The AML data-plane endpoints live at {regional-aml-endpoint}/flow/api/subscriptions/{sub}/resourceGroups/{rg}/providers/Microsoft.MachineLearningServices/workspaces/{ws}/PromptFlows (already wrapped by projectDataPlaneSegment in foundry-client.ts).

Loom surface Backend call (AML data plane)
List flows GET .../PromptFlows?pageSize=50 (already wired via listPromptFlows)
Get flow GET .../PromptFlows/{flowId} (already wired via getPromptFlow)
Create / save flow POST .../PromptFlows with { flowName, flowType, flowDefinition, description } (helper exists, UI unwired)
Delete flow DELETE .../PromptFlows/{flowId} (already wired)
Single-row run POST .../PromptFlows/{flowId}/submit with { inputs, variants?: { nodeName, variantId } } (already wired for the no-variant case)
Single-node run POST .../PromptFlows/{flowId}/submit with { inputs, nodeName } (variation of submit)
Batch run POST .../FlowRuns with { flowId, dataPath, runtimeName, variantId?, evaluationFlowId? }
Get run / status GET .../FlowRuns/{runId} and GET .../FlowRuns/{runId}/logContent
Visualize outputs GET .../FlowRuns/{runId}/childRuns + per-row metric aggregations
Deploy as endpoint POST .../onlineEndpoints/{ep}/deployments/{name} ARM call (template references the flow's image + scoring script)
List built-in tools GET .../Tools

New helpers required in foundry-client.ts: submitBatchFlowRun, getFlowRun, getFlowRunChildRuns, listFlowTools, deployFlowEndpoint, saveFlowDefinition (POST wrapper for re-saving an edited flow with variant set).

Required Azure resources

  • AI Foundry hub workspace (Microsoft.MachineLearningServices/workspaces kind=Hub) — already provisioned as aifoundry-csa-loom-eastus2; data-plane reachable from the Loom MI
  • AI Foundry project (workspaces/projects/{name}) — UI requires a project picker; UAMI needs AzureML Data Scientist on the project
  • Compute session / serverless runtime — for Run to succeed; the workspace's default automatic runtime is sufficient
  • Connections in the project: at minimum one Azure OpenAI connection (for LLM nodes); optional Content Safety, AI Search, Cognitive Search for tool nodes
  • Storage — the workspace's attached storage account for flow source files and batch-run outputs
  • Application Insights — for trace visibility post-deploy

MessageBar intent="warning" when any of: project not picked, LOOM_FOUNDRY_NAME unset, project has no AOAI connection, no automatic runtime configured.

Estimated effort

3 sessions to reach grade B:

  • Session N+1 (~2.5 hrs): Replace JSON textarea with Inputs/Outputs grids + per-node cards (LLM / Python / Prompt).
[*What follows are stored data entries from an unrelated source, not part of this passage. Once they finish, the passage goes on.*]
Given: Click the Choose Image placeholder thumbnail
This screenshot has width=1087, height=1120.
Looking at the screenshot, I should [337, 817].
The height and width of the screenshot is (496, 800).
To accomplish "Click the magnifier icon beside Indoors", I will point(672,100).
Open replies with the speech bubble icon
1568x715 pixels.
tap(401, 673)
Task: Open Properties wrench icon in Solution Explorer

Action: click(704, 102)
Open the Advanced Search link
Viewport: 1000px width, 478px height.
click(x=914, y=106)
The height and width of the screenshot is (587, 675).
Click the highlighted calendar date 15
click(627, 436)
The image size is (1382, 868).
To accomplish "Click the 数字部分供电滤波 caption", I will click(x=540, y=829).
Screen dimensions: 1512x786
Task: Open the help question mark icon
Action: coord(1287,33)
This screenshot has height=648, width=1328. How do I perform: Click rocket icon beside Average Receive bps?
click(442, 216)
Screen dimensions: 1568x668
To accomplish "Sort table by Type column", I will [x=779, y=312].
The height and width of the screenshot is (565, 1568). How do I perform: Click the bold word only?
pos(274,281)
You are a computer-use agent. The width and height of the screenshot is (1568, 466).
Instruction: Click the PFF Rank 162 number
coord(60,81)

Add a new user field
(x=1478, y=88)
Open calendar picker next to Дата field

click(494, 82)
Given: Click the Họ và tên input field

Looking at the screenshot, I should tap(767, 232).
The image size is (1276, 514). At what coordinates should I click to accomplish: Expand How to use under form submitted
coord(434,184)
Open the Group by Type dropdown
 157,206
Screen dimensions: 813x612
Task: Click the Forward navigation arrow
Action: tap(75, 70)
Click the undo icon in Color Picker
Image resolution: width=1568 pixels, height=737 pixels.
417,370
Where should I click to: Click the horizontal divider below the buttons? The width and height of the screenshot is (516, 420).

Wire Save button to createPromptFlow POST. Add Run this node support.
  • Session N+2 (~3 hrs): Variants tab strip on LLM nodes (Clone as variant, set default, run all variants, per-variant chips). Build Reactflow DAG view with auto-layout from ${node.output.*} reference parsing.
  • Session N+3 (~2 hrs): Batch run & Evaluate wizard (4 steps), pairing to the Evaluation editor via submitBatchFlowRun. Deploy wizard skeleton calling deployFlowEndpoint. Files browser surfacing flow.dag.yaml + requirements.txt.

Grade A+ adds Vitest coverage on the ${...} reference parser, Playwright e2e against a seeded standard flow with two variants, and bicep additions documenting the AOAI connection + automatic runtime baseline on the hub.